Guillermo Ries Centeno
Está ahí, recostada en el diván, suspirando. Con la vista fija en el techo color cremita, en sus pensamientos, en su pasado, vuelve a repetir que ya no lo ama, que no lo necesita. Pero se contradice. Lo extraña. Vuelve a amarlo.
Hace poco más de un año que Estela se atiende con Uriel, unos quince años menor que ella. Llega al noveno piso de la avenida Callao al 300 cansada, con ganas de putear, llorar, demostrando la misma bronca desde hace unos meses. Aburre. Se saca el anillo y lo deja en el escritorio Luis XV que Uriel tiene en el frio consultorio. También se deshace del pesado collar de perlas. La blusa negra, escote en v, deja ver en su pecho el paso del tiempo. Sus manos son perfectas. Viste bien desde los hombros hasta la punta de los zapatos. Vive tensa, pero, al llegar a la sesión, vuelve a brillar.

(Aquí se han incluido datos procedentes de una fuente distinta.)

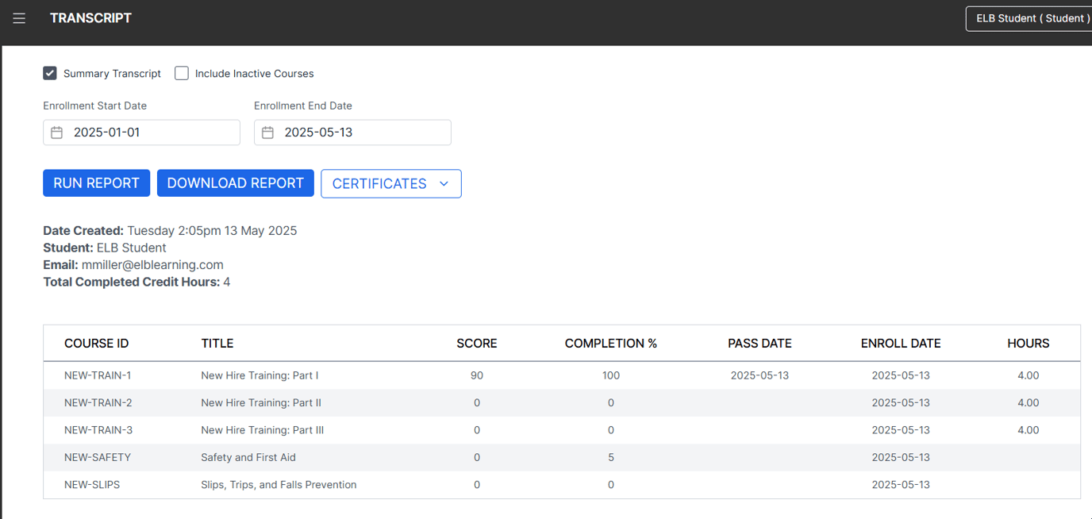
Task: Open Slips, Trips, and Falls Prevention
Action: tap(279, 484)
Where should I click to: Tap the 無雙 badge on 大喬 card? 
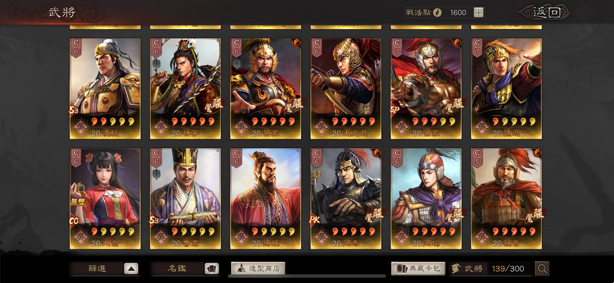pyautogui.click(x=78, y=202)

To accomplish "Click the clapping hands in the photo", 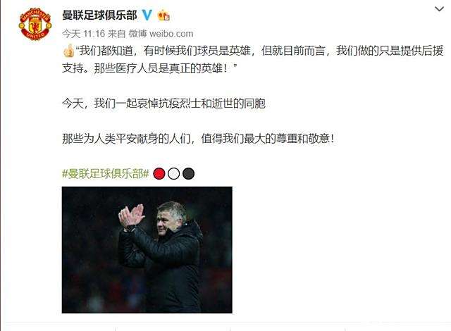I will coord(131,215).
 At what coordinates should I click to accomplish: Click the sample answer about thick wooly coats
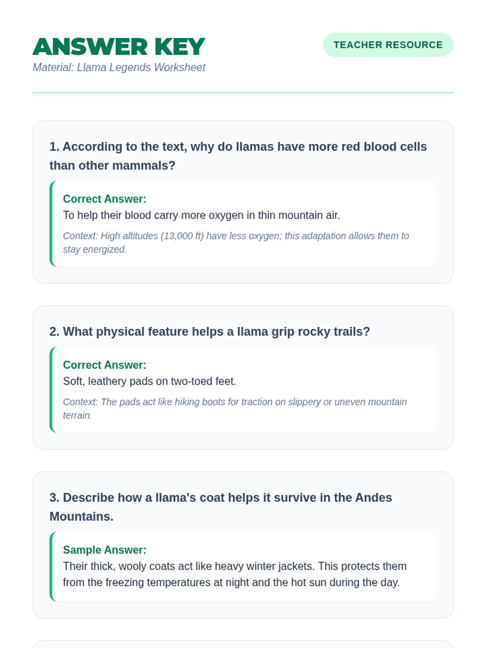(x=234, y=574)
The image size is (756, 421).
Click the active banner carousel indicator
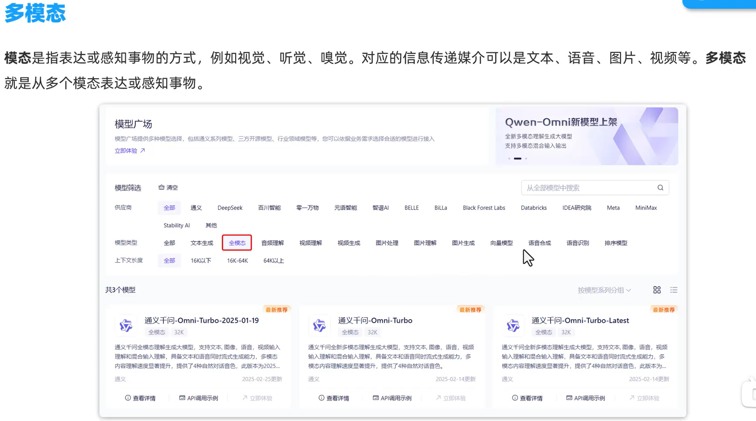[x=517, y=158]
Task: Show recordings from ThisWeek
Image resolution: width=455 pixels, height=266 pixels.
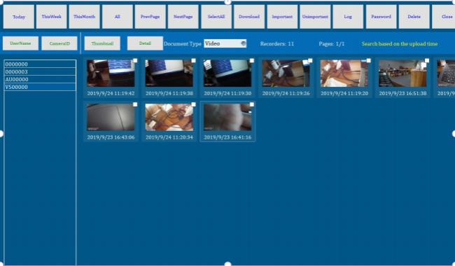Action: [51, 17]
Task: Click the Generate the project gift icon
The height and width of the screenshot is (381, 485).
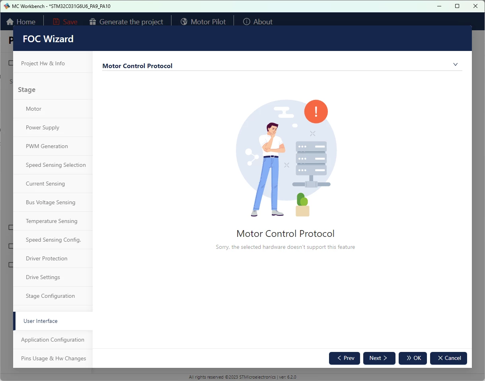Action: [x=93, y=22]
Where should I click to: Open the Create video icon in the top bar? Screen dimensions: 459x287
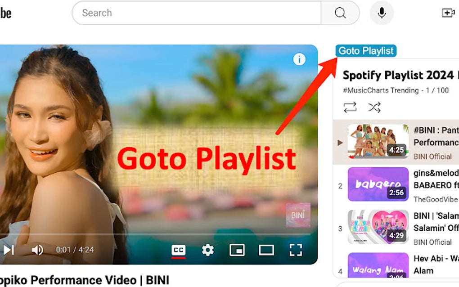click(448, 13)
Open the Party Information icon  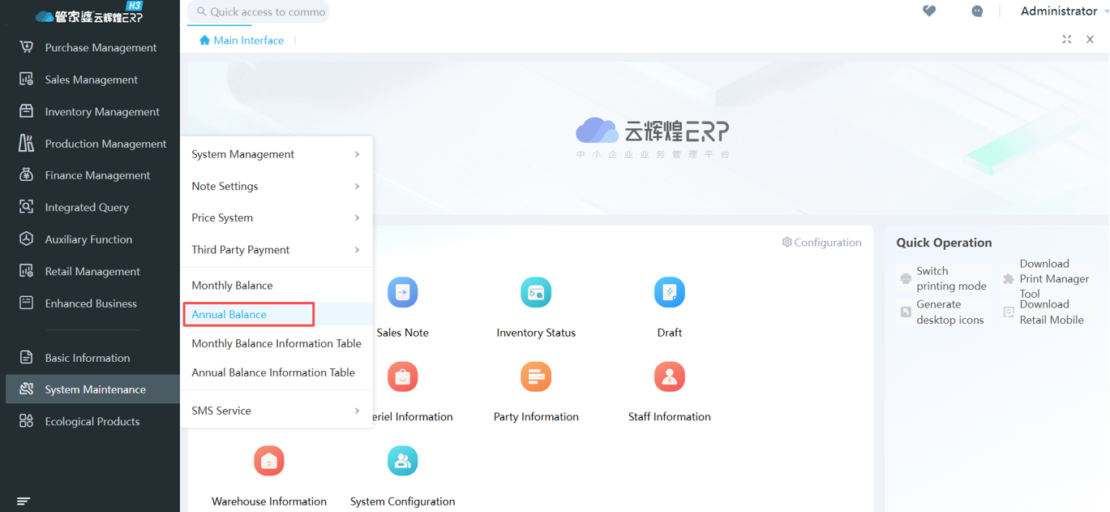click(x=535, y=377)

Recostada en el diván deja caer su largo, colorado y enrulado cabello hasta el suelo. Mientras sigue envuelta en quejas y puteadas, toca su pelo, lo acaricia. Uriel se siente seducido, intuye algo. Estela no para de moverse. Cuando habla de su marido, más se acaricia el pelo.
Hace más de cuatro sesiones que Estela se comporta así. Uriel, orientado pero intimidado a la vez, decide poner fin a esto. Sin decir una palabra, levanta sus pies del suelo y los apoya sobre el cabello de Estela. Ella, un tanto sorprendida, se levanta del diván, camina hacia el escritorio donde había dejado su anillo y vuelve a ponérselo.
-Amo a mi marido – dice, mientras le paga la sesión a Uriel – Te veo la semana que viene.